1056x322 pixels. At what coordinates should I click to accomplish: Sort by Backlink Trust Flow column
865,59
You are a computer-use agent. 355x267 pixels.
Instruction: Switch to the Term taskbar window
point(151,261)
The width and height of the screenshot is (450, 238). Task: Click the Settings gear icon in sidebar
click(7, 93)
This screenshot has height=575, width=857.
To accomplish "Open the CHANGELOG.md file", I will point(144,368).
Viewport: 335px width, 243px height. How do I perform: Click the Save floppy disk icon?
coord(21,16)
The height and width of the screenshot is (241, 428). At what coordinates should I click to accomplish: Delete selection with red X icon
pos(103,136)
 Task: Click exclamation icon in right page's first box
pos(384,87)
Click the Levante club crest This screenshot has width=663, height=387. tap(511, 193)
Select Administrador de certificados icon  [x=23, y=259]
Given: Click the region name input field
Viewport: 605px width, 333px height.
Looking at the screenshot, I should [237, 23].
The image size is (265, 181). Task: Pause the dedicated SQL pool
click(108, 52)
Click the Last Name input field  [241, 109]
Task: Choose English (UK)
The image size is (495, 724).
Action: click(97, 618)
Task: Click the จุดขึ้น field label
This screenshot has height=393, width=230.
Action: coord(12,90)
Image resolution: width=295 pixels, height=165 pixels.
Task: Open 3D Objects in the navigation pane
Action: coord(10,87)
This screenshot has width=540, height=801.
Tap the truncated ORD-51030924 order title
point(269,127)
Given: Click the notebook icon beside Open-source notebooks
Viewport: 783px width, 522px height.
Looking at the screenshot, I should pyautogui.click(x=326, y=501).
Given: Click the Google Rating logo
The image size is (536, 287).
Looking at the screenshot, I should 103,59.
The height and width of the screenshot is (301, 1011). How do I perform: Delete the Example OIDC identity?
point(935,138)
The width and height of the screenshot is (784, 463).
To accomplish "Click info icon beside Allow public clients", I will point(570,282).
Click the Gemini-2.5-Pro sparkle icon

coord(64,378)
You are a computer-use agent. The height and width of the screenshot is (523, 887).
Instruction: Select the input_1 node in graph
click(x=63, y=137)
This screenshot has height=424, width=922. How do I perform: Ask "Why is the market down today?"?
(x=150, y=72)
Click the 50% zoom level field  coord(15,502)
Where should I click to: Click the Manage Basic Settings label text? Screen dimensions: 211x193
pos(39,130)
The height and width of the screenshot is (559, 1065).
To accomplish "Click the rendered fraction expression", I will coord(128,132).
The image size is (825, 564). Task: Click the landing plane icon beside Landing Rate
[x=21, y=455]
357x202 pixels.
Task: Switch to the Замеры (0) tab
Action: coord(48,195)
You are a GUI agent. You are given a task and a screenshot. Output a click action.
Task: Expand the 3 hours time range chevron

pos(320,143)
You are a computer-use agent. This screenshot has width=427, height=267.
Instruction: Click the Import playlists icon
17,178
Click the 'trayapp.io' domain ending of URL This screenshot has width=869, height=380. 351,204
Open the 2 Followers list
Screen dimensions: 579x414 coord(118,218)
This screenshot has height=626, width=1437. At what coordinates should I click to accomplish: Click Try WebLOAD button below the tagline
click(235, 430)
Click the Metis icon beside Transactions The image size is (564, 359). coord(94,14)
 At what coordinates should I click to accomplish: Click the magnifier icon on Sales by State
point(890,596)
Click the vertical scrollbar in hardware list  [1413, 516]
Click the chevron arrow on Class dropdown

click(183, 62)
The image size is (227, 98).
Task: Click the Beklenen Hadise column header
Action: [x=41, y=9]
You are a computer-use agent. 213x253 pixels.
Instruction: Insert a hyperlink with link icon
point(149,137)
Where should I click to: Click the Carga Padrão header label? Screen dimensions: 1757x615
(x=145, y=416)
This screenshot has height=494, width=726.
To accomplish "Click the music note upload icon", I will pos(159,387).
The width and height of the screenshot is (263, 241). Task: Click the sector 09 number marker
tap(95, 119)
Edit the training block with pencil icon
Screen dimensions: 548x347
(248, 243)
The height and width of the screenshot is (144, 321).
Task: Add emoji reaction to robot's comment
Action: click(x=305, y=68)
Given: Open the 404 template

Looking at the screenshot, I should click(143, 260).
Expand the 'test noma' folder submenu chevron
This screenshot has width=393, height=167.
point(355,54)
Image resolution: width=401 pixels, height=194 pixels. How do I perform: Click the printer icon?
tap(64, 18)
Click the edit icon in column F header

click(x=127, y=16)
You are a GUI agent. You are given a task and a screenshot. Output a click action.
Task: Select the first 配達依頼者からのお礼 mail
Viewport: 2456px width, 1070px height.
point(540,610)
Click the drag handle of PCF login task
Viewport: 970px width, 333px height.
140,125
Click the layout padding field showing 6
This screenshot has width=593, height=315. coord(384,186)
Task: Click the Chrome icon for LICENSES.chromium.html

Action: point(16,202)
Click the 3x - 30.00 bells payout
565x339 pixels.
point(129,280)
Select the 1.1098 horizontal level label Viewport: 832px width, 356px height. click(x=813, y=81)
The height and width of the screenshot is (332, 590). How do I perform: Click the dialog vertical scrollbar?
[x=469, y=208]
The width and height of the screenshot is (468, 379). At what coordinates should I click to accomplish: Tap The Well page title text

+ + + +

* [Exercise goal]: Copy all lines from the material that include "level".

* [Finished task]:
Click the 50% zoom level field  coord(15,502)
Select the 1.1098 horizontal level label Viewport: 832px width, 356px height. click(x=813, y=81)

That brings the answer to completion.